The overall goal of this experiment is to measure microtubule dynamic instability in docetaxel resistant breast cancer cells. This method can help answer key questions in the field of cell biology about microtubule dynamic instability under physiological conditions, and following various drug treatments. The main advantages of this technique are that it provides a simple, reliable and physiologically applicable protocol for studying microtubule dynamics in living cells.
Before beginning the procedure, grow the breast cancer cells in complete culture medium in 10 centimeter culture dishes at 37 degrees Celsius, and 5%carbon dioxide to the appropriate degree of confluency. The day before the experiment, rinse 24 millimeter poly L-lysine coated glass cover slips with 70%alcohol and expose the slips to UV light overnight. The next morning, place one cover slip into each well of a six well plate.
Then wash the cultures with PBS, and detach the cells in each dish with 0.5 milliliters of trypsin EDTA. When the cells have begun to lift from the plate bottom, neutralize the trypsin with five milliliters of fresh culture medium and count the cells. Then add approximately one times 10 the fifth cells to each cover slip, shake the plate gently, and return the cells to the incubator for at least 36 hours.
To assay the microtubule dynamics of the cells mix GFP tagged alpha tubulin stock solution several times by inversion to ensure a homogenous solution without vortexing. Then replace the culture medium in each well with two milliliters of fresh medium containing 40 microliters of the tag tubulin. Shake the plate gently to allow complete mixing of the marker with the culture medium and return the plate to the incubator for another 24 hours.
The next day, replace the culture medium with fresh medium containing docetaxel and return the plate to the incubator for 30 minutes. While the cells are being inhibited, turn on the inverted fluorescence microscope, and prewarm the sample holder to 37 degrees Celsius. Then select the 60X 1.42 NA oil objective lens and mount the first cover slip onto the sample holder.

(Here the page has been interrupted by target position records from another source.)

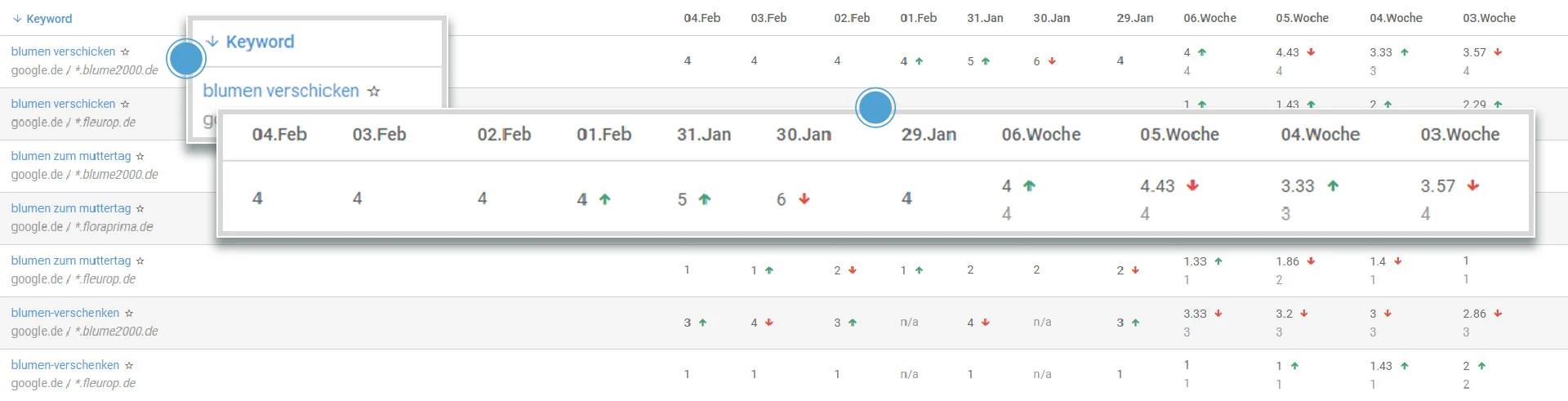Click the blue circle marker above the enlarged date row
The height and width of the screenshot is (401, 1568).
pyautogui.click(x=875, y=108)
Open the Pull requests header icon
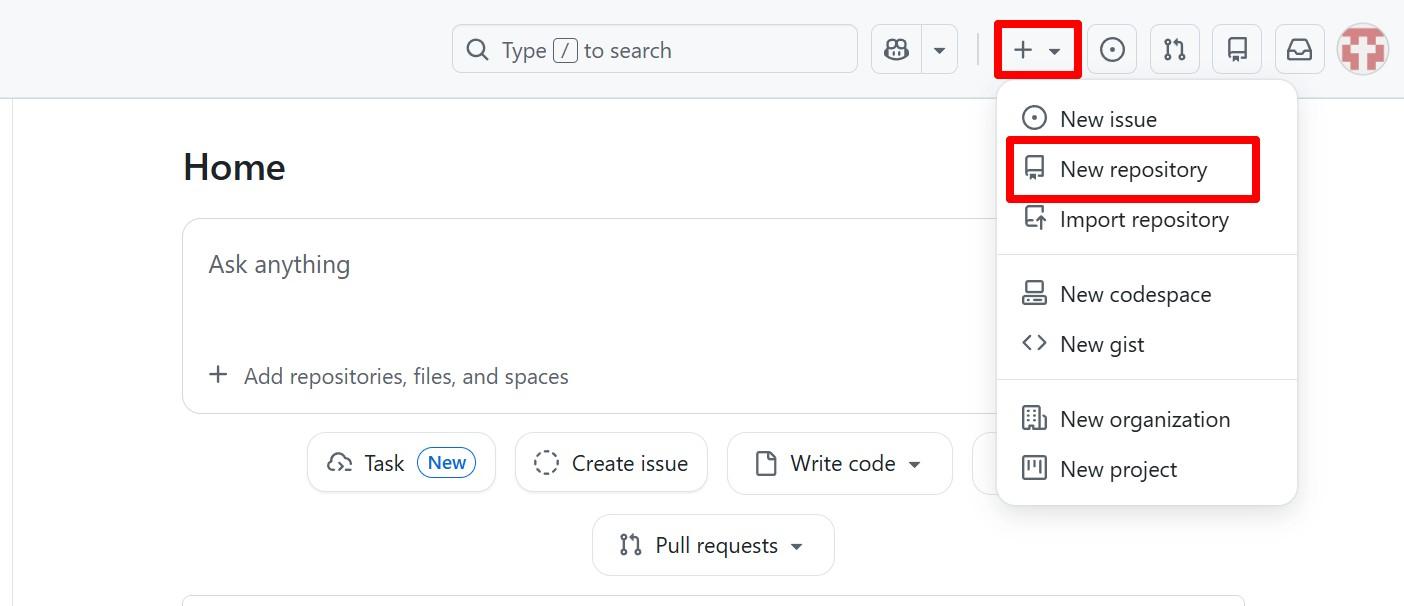Screen dimensions: 1404x606 (1175, 50)
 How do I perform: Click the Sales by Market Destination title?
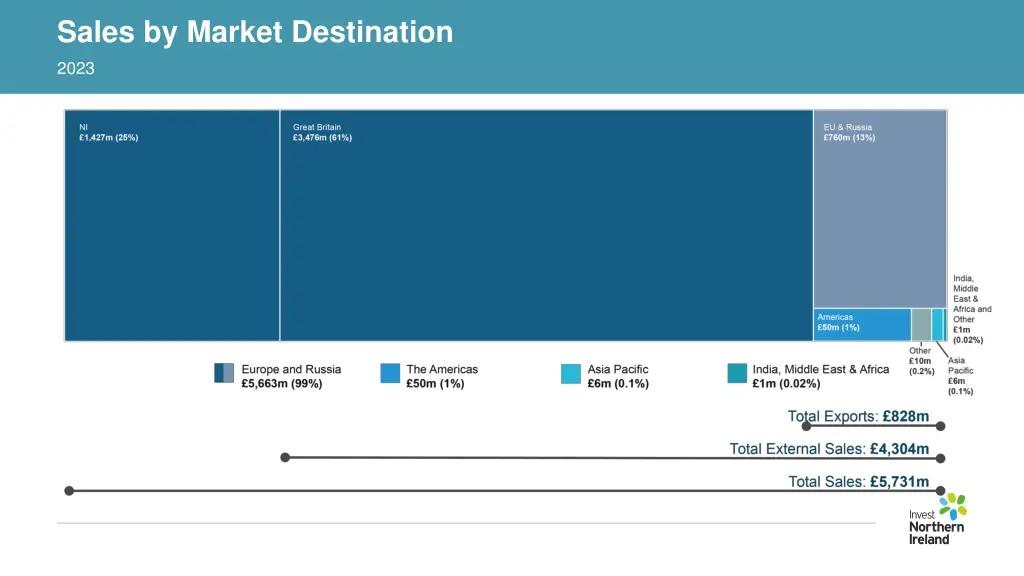click(255, 32)
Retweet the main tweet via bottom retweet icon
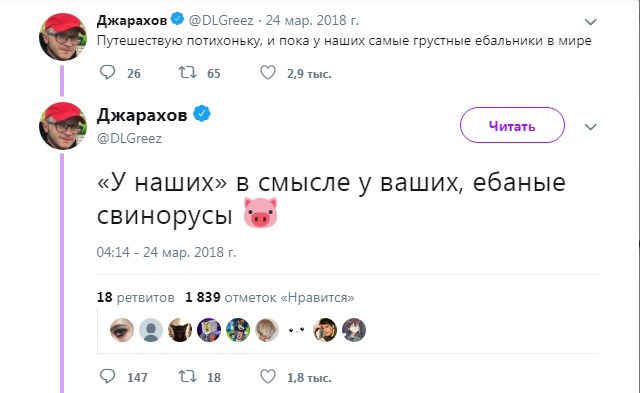Image resolution: width=640 pixels, height=393 pixels. [x=188, y=377]
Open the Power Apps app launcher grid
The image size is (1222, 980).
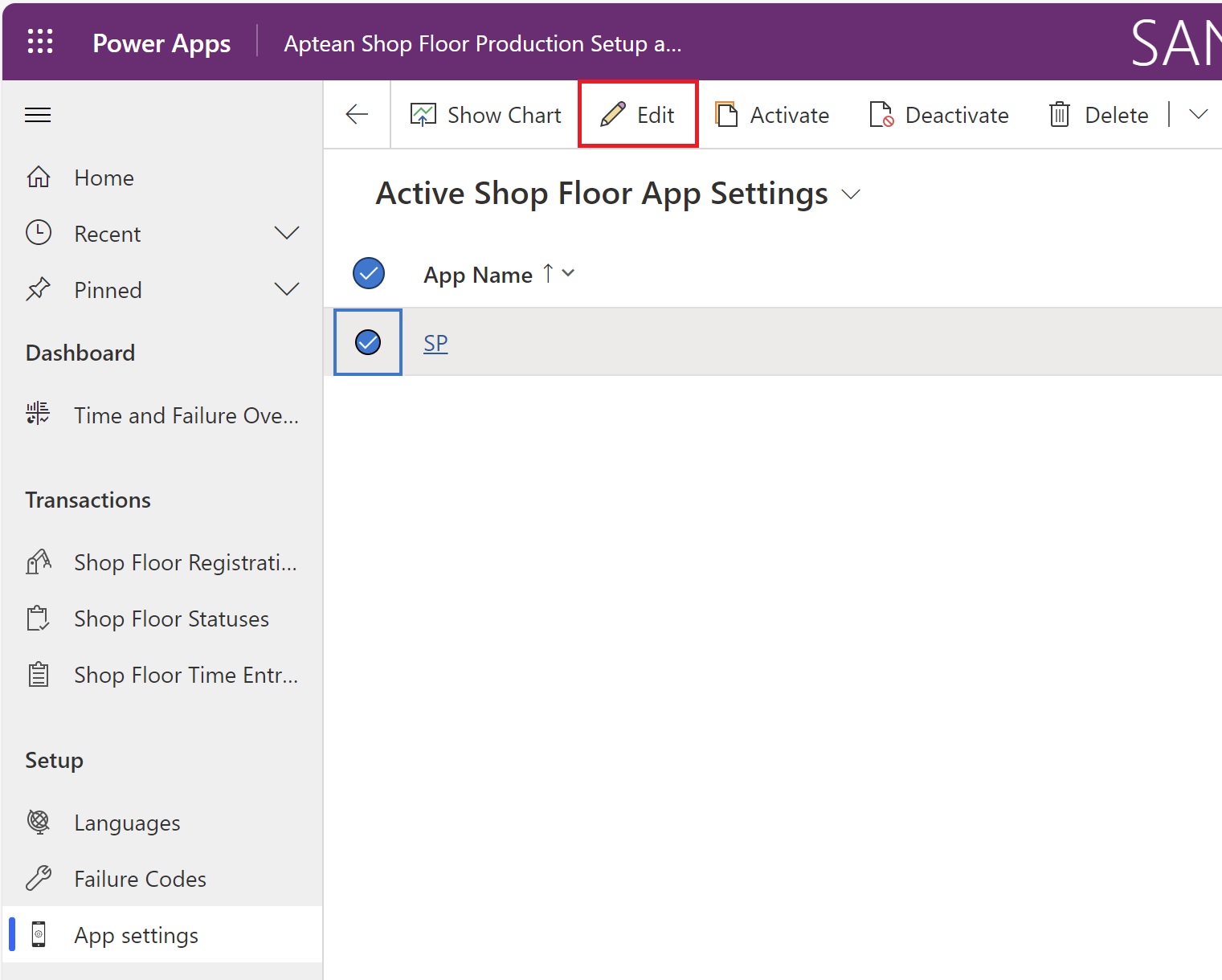[x=40, y=42]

Cover the sample with one milliliter of fresh 37 degree Celsius docetaxel containing medium and locate a cluster of flat cells exhibiting a high GFP tagged alpha tubulin fluorescence intensity with clearly visible microtubule structures. Focus on the peripheral area of one of the cells in the cluster, and set the appropriate exposure time in the image acquisition frequency. Exactly 50 minutes after adding the first aliquot of docetaxel begin recording the microtubule dynamics for two minutes, obtaining a photo every two seconds.

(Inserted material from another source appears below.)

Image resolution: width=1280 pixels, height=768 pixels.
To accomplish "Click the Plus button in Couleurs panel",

When all of the images have been acquired, image the next cell as just demonstrated, until images for five cells total from all three wells of each docetaxel concentration have been captured. When all of the images have been acquired for each inhibitor concentration open the deconvolution program, within the microscope system and click process. Next, select deconvolve and drag the image file to the input window.
Click do to deconvolve the image, and open the deconvolved image file within the microscope software. Click file and save as movie. Set the movie format as AV and the animation style as forward.
Set the compression quality to 100%and the frame rate to five per second. Then check the animate through time box and click do it to generate the video. In this representative experiment, normal and docetaxel resistant breast cancer cells were treated with docetaxel and imaged as just demonstrated, but the effects of the treatment on microtubule growth and shortening, most evident in the non docetaxel resistant cells.
Indeed, measuring the rate of microtubule growth and shortening under 0.5 micromolar docetaxel treatment conditions reveals a strong inhibition of the tubulin dynamics of parental but not docetaxel resistant cells. Once mastered, the entire process can be completed within 60 hours if the techniques are performed properly. While attempting this procedure, it is important to remember to select flat cells, with a high GFP tubulin fluorescence intensity, and to reduce both the intensity of the excitation fluorescence and the duration of exposure to avoid fading of the GFP fluorescence.
Since it's development, this technique has paved the way for researchers in the fields of cell and cancer biology to assess the effects of various microtubule targeting agents on normal and cancerous cells. After watching this video, you should have a good understanding of how to measure microtubule dynamic instability in living cells under a variety of conditions.